Newer generation drugs represent an important category of treatment. These include next-generation proteasome inhibitors (such as carfilzomib or ixazomib) or immunomodulatory drugs (like pomalidomide), which may be more potent or have different resistance profiles than earlier versions. Combining these agents with other drugs, such as the steroid dexamethasone, is a common practice to enhance their effectiveness. Monoclonal antibodies also play an important role.
Monoclonal antibodies (like daratumumab or elotuzumab) work by targeting specific proteins on the surface of myeloma cells, marking them for destruction by the immune system. These can be used alone or in combination with other anti-myeloma agents. Another innovative approach involves cellular therapies, which harness the body’s own immune system to fight the cancer.
CAR T-cell Therapy
Chimeric Antigen Receptor (CAR) T-cell therapy involves collecting a patient’s own T-cells, genetically modifying them in a lab to recognize and attack myeloma cells, and then infusing them back into the patient. These modified T-cells, often targeting a protein called BCMA on myeloma cells, can provide durable responses.
Bi-specific T-cell Engagers (BiTEs)
Bi-specific T-cell Engagers (BiTEs), such as teclistamab or elranatamab, are another type of immunotherapy that can bridge myeloma cells and T-cells, activating the T-cells to kill the cancer.
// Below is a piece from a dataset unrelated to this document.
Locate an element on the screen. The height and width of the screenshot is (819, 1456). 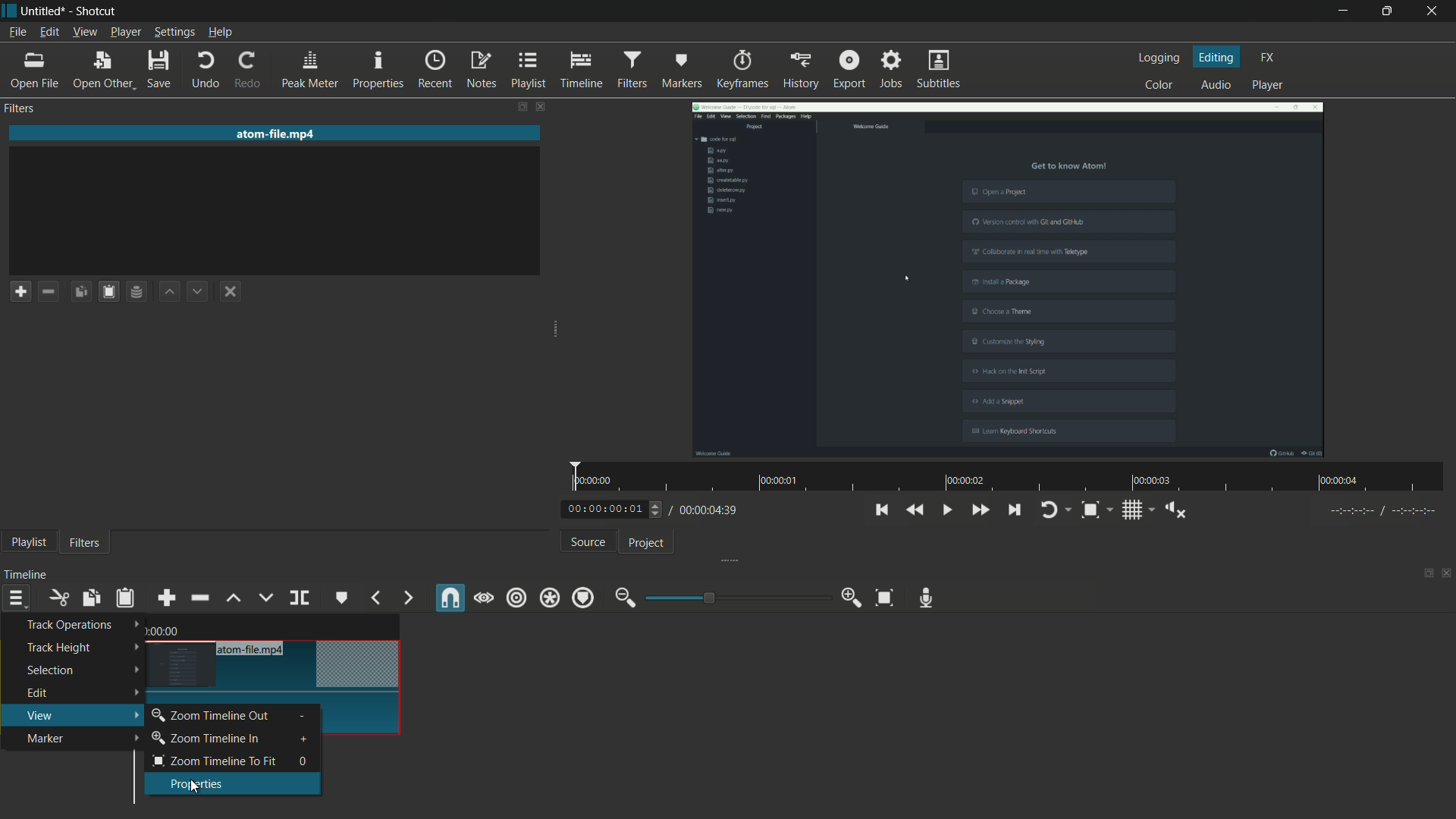
atom-file.mp4 is located at coordinates (255, 650).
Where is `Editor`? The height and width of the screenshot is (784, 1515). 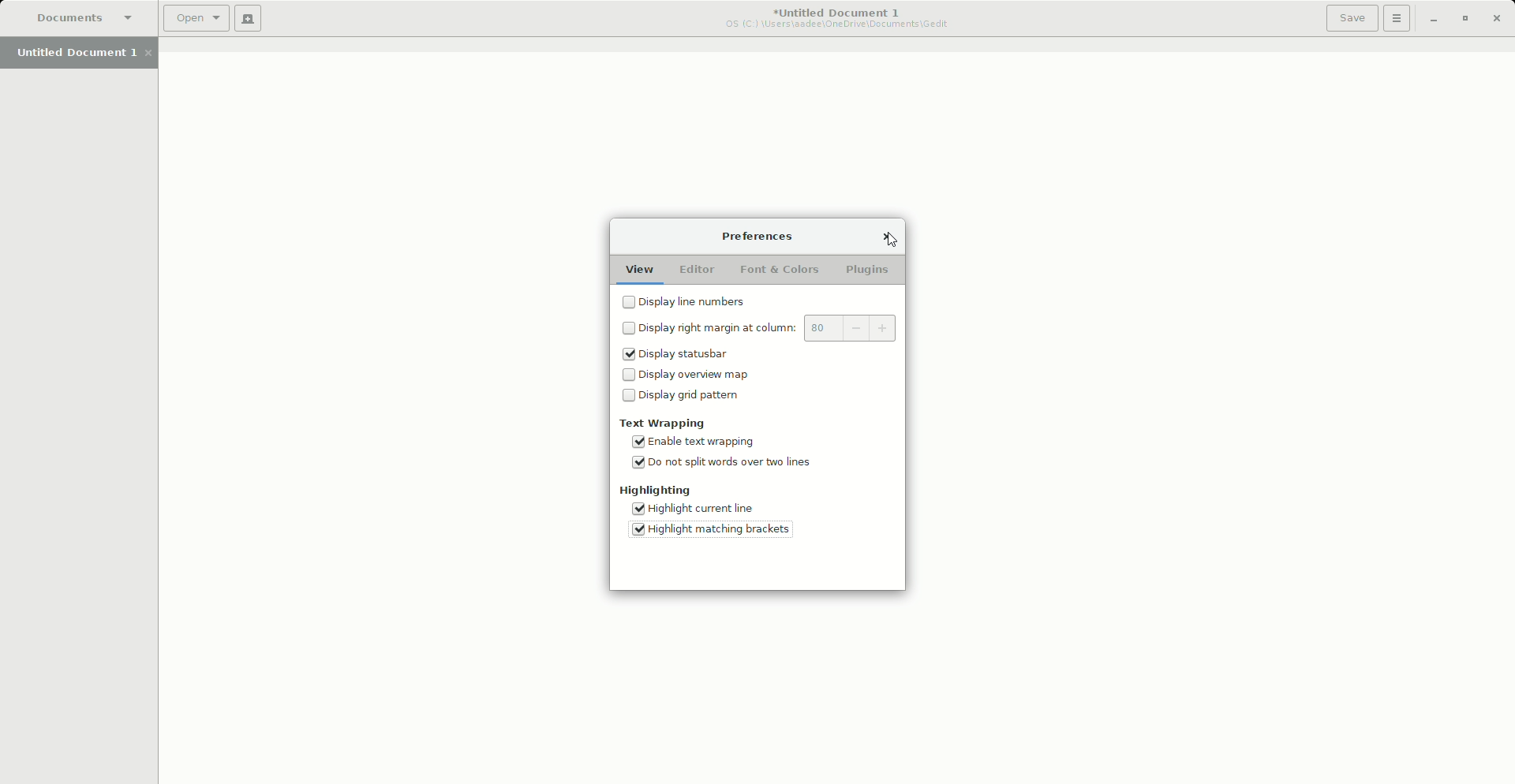 Editor is located at coordinates (697, 272).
These therapies are generally considered for patients who have received multiple prior treatments.
A second stem cell transplant might be an option for some patients, especially if they had a good response to their first transplant and a long period of remission. This intensive treatment involves high-dose chemotherapy followed by the infusion of healthy blood-forming stem cells. Clinical trials are also an important consideration for patients with relapsed myeloma, offering access to investigational therapies and novel combinations.
Managing Multiple Myeloma as a Chronic Condition
Advances have transformed multiple myeloma into a condition often managed over many years, similar to a chronic disease. This involves sequential therapy, using different treatments as the disease progresses or resistance develops. The goal is to control cancer, manage symptoms, and maintain quality of life.
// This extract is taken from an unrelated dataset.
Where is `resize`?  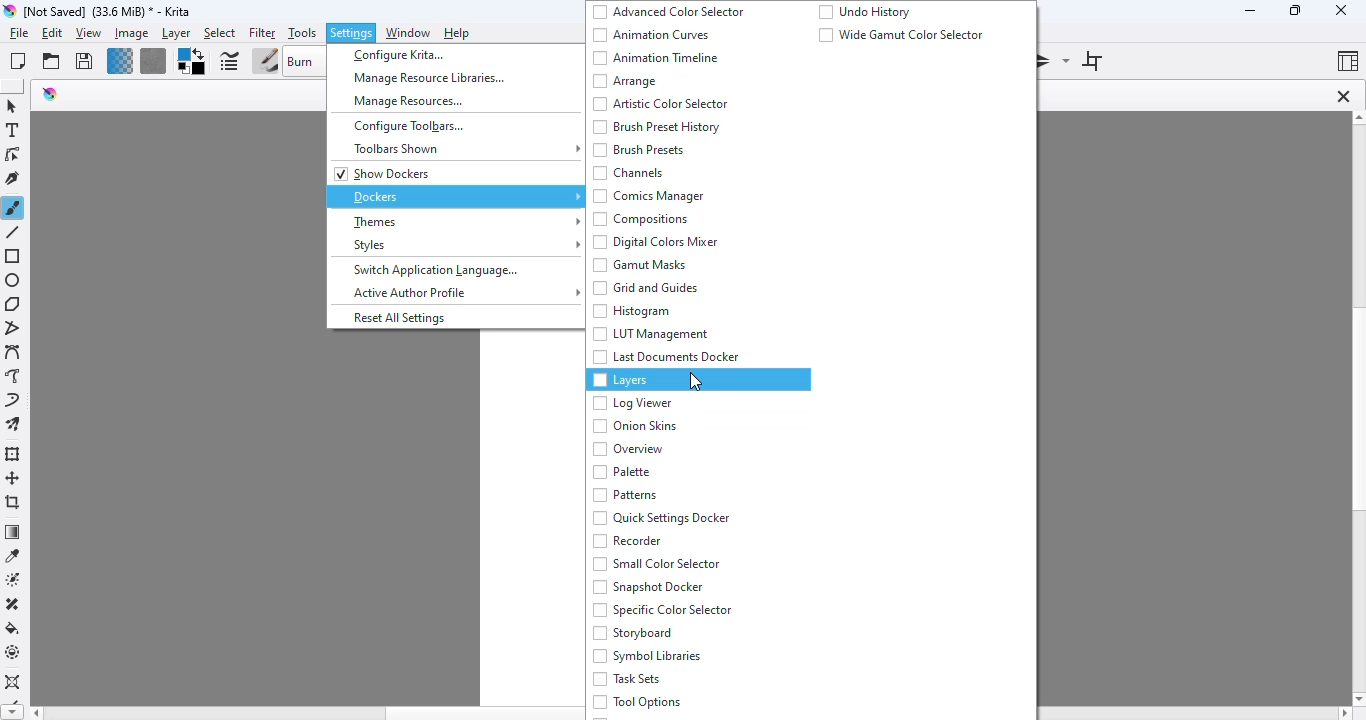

Long-term management includes targeting cancer cells and providing comprehensive palliative and supportive care. Palliative care focuses on relieving symptoms, pain, and stress associated with the disease and its treatments, beneficial at any illness stage. This includes managing pain, common due to bone involvement, through medications or radiation therapy.
Supportive care addresses other challenges like fatigue and peripheral neuropathy (nerve damage from disease or therapies). Nutritional support, physical therapy, and psychosocial care (emotional and spiritual support) are also components of holistic care. Integrating these aspects helps individuals live more comfortably and maintain well-being while navigating multiple myeloma.